[Pixel coordinate grounding data]
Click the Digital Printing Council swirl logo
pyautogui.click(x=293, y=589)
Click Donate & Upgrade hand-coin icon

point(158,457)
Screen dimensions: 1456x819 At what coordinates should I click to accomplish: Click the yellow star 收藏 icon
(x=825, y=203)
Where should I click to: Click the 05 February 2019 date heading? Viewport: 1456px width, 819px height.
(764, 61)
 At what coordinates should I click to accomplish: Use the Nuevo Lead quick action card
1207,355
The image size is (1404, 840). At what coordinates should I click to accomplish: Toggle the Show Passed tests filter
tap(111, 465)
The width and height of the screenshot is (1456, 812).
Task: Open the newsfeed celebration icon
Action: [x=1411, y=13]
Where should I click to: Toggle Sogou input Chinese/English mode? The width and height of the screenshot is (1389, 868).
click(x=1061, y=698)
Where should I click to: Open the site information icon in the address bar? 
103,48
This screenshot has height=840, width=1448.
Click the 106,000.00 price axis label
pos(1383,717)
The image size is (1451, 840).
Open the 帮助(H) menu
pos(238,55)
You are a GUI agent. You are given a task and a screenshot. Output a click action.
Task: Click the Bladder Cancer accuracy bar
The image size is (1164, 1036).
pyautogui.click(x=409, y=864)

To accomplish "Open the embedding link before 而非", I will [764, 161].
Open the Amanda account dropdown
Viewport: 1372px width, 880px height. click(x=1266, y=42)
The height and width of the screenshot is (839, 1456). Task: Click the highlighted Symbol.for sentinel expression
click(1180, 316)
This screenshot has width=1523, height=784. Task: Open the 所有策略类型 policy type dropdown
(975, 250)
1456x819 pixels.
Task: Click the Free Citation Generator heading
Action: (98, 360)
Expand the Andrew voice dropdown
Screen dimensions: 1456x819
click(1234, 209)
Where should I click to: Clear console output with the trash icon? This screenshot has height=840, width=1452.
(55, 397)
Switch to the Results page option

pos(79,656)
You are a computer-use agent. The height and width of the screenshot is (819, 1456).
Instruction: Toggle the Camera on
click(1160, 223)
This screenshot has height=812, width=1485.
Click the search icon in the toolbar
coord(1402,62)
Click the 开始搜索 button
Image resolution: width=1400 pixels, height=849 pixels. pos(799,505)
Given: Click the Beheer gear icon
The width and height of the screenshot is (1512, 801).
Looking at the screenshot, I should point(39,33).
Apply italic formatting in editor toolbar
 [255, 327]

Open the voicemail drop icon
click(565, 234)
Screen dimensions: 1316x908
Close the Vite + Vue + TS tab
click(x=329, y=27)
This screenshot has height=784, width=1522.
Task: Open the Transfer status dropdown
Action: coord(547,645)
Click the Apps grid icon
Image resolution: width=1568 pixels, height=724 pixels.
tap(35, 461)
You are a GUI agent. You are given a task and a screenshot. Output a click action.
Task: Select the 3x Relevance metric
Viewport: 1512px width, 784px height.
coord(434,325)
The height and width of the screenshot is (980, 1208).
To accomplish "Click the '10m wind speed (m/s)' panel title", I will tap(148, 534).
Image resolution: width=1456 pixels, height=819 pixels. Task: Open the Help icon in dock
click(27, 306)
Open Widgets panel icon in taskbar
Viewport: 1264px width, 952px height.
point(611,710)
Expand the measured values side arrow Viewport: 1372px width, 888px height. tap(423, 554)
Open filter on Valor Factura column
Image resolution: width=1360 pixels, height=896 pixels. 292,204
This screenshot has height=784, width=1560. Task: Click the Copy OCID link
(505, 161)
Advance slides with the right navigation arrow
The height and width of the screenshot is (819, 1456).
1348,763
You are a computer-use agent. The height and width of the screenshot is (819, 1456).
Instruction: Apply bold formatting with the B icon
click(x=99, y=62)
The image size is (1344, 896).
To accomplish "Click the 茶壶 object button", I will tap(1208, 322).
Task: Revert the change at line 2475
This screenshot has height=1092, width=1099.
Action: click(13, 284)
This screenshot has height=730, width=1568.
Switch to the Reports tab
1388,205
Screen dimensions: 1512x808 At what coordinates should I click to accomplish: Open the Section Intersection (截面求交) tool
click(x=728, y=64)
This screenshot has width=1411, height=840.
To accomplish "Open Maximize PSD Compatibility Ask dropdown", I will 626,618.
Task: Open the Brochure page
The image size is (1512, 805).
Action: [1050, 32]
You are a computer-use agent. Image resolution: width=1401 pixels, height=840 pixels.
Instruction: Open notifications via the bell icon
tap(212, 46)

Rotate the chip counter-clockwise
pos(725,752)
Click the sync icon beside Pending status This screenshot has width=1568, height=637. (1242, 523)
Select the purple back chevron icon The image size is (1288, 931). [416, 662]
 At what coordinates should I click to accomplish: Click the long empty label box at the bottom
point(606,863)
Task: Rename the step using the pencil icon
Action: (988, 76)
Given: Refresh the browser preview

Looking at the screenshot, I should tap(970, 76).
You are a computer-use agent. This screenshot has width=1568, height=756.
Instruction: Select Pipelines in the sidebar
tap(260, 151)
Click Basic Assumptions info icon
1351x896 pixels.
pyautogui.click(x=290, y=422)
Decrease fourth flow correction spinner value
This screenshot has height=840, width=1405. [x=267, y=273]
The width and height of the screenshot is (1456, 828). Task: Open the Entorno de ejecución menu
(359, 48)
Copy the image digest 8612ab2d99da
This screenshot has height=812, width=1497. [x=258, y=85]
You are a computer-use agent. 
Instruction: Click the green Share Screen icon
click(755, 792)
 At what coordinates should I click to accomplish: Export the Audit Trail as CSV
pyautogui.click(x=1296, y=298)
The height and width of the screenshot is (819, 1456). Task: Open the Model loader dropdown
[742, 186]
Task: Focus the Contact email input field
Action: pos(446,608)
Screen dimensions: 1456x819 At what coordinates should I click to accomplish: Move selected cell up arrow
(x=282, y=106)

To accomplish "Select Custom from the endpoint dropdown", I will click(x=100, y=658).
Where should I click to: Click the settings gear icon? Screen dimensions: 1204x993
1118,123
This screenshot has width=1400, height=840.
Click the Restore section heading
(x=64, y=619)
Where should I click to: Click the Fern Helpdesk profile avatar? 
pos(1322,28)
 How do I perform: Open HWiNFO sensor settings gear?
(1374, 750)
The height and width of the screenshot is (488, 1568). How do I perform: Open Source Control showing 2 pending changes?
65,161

ABOUT THIS EXERCISE
The records above are to be printed out again exactly, without omission.

ANSWER AREA
Click the Digital Printing Council swirl logo
pyautogui.click(x=293, y=589)
Click Donate & Upgrade hand-coin icon

point(158,457)
Screen dimensions: 1456x819 At what coordinates should I click to accomplish: Click the yellow star 收藏 icon
(x=825, y=203)
Where should I click to: Click the 05 February 2019 date heading? Viewport: 1456px width, 819px height.
(764, 61)
 At what coordinates should I click to accomplish: Use the Nuevo Lead quick action card
1207,355
The image size is (1404, 840). At what coordinates should I click to accomplish: Toggle the Show Passed tests filter
tap(111, 465)
The width and height of the screenshot is (1456, 812).
Task: Open the newsfeed celebration icon
Action: [x=1411, y=13]
Where should I click to: Toggle Sogou input Chinese/English mode? The width and height of the screenshot is (1389, 868).
click(x=1061, y=698)
Where should I click to: Open the site information icon in the address bar? 
103,48
This screenshot has height=840, width=1448.
Click the 106,000.00 price axis label
pos(1383,717)
The image size is (1451, 840).
Open the 帮助(H) menu
pos(238,55)
You are a GUI agent. You are given a task and a screenshot. Output a click action.
Task: Click the Bladder Cancer accuracy bar
The image size is (1164, 1036).
pyautogui.click(x=409, y=864)

To accomplish "Open the embedding link before 而非", I will [764, 161].
Open the Amanda account dropdown
Viewport: 1372px width, 880px height. click(x=1266, y=42)
The height and width of the screenshot is (839, 1456). Task: Click the highlighted Symbol.for sentinel expression
click(1180, 316)
This screenshot has width=1523, height=784. Task: Open the 所有策略类型 policy type dropdown
(975, 250)
1456x819 pixels.
Task: Click the Free Citation Generator heading
Action: (98, 360)
Expand the Andrew voice dropdown
Screen dimensions: 1456x819
click(1234, 209)
Where should I click to: Clear console output with the trash icon? This screenshot has height=840, width=1452.
(55, 397)
Switch to the Results page option

pos(79,656)
You are a computer-use agent. The height and width of the screenshot is (819, 1456).
Instruction: Toggle the Camera on
click(1160, 223)
This screenshot has height=812, width=1485.
Click the search icon in the toolbar
coord(1402,62)
Click the 开始搜索 button
Image resolution: width=1400 pixels, height=849 pixels. pos(799,505)
Given: Click the Beheer gear icon
The width and height of the screenshot is (1512, 801).
Looking at the screenshot, I should point(39,33).
Apply italic formatting in editor toolbar
 [255, 327]

Open the voicemail drop icon
click(565, 234)
Screen dimensions: 1316x908
Close the Vite + Vue + TS tab
click(x=329, y=27)
This screenshot has height=784, width=1522.
Task: Open the Transfer status dropdown
Action: coord(547,645)
Click the Apps grid icon
Image resolution: width=1568 pixels, height=724 pixels.
tap(35, 461)
You are a GUI agent. You are given a task and a screenshot. Output a click action.
Task: Select the 3x Relevance metric
Viewport: 1512px width, 784px height.
coord(434,325)
The height and width of the screenshot is (980, 1208).
To accomplish "Click the '10m wind speed (m/s)' panel title", I will tap(148, 534).
Image resolution: width=1456 pixels, height=819 pixels. Task: Open the Help icon in dock
click(27, 306)
Open Widgets panel icon in taskbar
Viewport: 1264px width, 952px height.
point(611,710)
Expand the measured values side arrow Viewport: 1372px width, 888px height. tap(423, 554)
Open filter on Valor Factura column
Image resolution: width=1360 pixels, height=896 pixels. 292,204
This screenshot has height=784, width=1560. Task: Click the Copy OCID link
(505, 161)
Advance slides with the right navigation arrow
The height and width of the screenshot is (819, 1456).
1348,763
You are a computer-use agent. The height and width of the screenshot is (819, 1456).
Instruction: Apply bold formatting with the B icon
click(x=99, y=62)
The image size is (1344, 896).
To accomplish "Click the 茶壶 object button", I will tap(1208, 322).
Task: Revert the change at line 2475
This screenshot has height=1092, width=1099.
Action: click(13, 284)
This screenshot has height=730, width=1568.
Switch to the Reports tab
1388,205
Screen dimensions: 1512x808 At what coordinates should I click to accomplish: Open the Section Intersection (截面求交) tool
click(x=728, y=64)
This screenshot has width=1411, height=840.
To accomplish "Open Maximize PSD Compatibility Ask dropdown", I will 626,618.
Task: Open the Brochure page
The image size is (1512, 805).
Action: [1050, 32]
You are a computer-use agent. Image resolution: width=1401 pixels, height=840 pixels.
Instruction: Open notifications via the bell icon
tap(212, 46)

Rotate the chip counter-clockwise
pos(725,752)
Click the sync icon beside Pending status This screenshot has width=1568, height=637. (1242, 523)
Select the purple back chevron icon The image size is (1288, 931). [416, 662]
 At what coordinates should I click to accomplish: Click the long empty label box at the bottom
point(606,863)
Task: Rename the step using the pencil icon
Action: (988, 76)
Given: Refresh the browser preview

Looking at the screenshot, I should tap(970, 76).
You are a computer-use agent. This screenshot has width=1568, height=756.
Instruction: Select Pipelines in the sidebar
tap(260, 151)
Click Basic Assumptions info icon
1351x896 pixels.
pyautogui.click(x=290, y=422)
Decrease fourth flow correction spinner value
This screenshot has height=840, width=1405. [x=267, y=273]
The width and height of the screenshot is (1456, 828). Task: Open the Entorno de ejecución menu
(359, 48)
Copy the image digest 8612ab2d99da
This screenshot has height=812, width=1497. [x=258, y=85]
You are a computer-use agent. 
Instruction: Click the green Share Screen icon
click(755, 792)
 At what coordinates should I click to accomplish: Export the Audit Trail as CSV
pyautogui.click(x=1296, y=298)
The height and width of the screenshot is (819, 1456). Task: Open the Model loader dropdown
[742, 186]
Task: Focus the Contact email input field
Action: pos(446,608)
Screen dimensions: 1456x819 At what coordinates should I click to accomplish: Move selected cell up arrow
(x=282, y=106)

To accomplish "Select Custom from the endpoint dropdown", I will click(x=100, y=658).
Where should I click to: Click the settings gear icon? Screen dimensions: 1204x993
1118,123
This screenshot has width=1400, height=840.
Click the Restore section heading
(x=64, y=619)
Where should I click to: Click the Fern Helpdesk profile avatar? 
pos(1322,28)
 How do I perform: Open HWiNFO sensor settings gear?
(1374, 750)
The height and width of the screenshot is (488, 1568). How do I perform: Open Source Control showing 2 pending changes?
65,161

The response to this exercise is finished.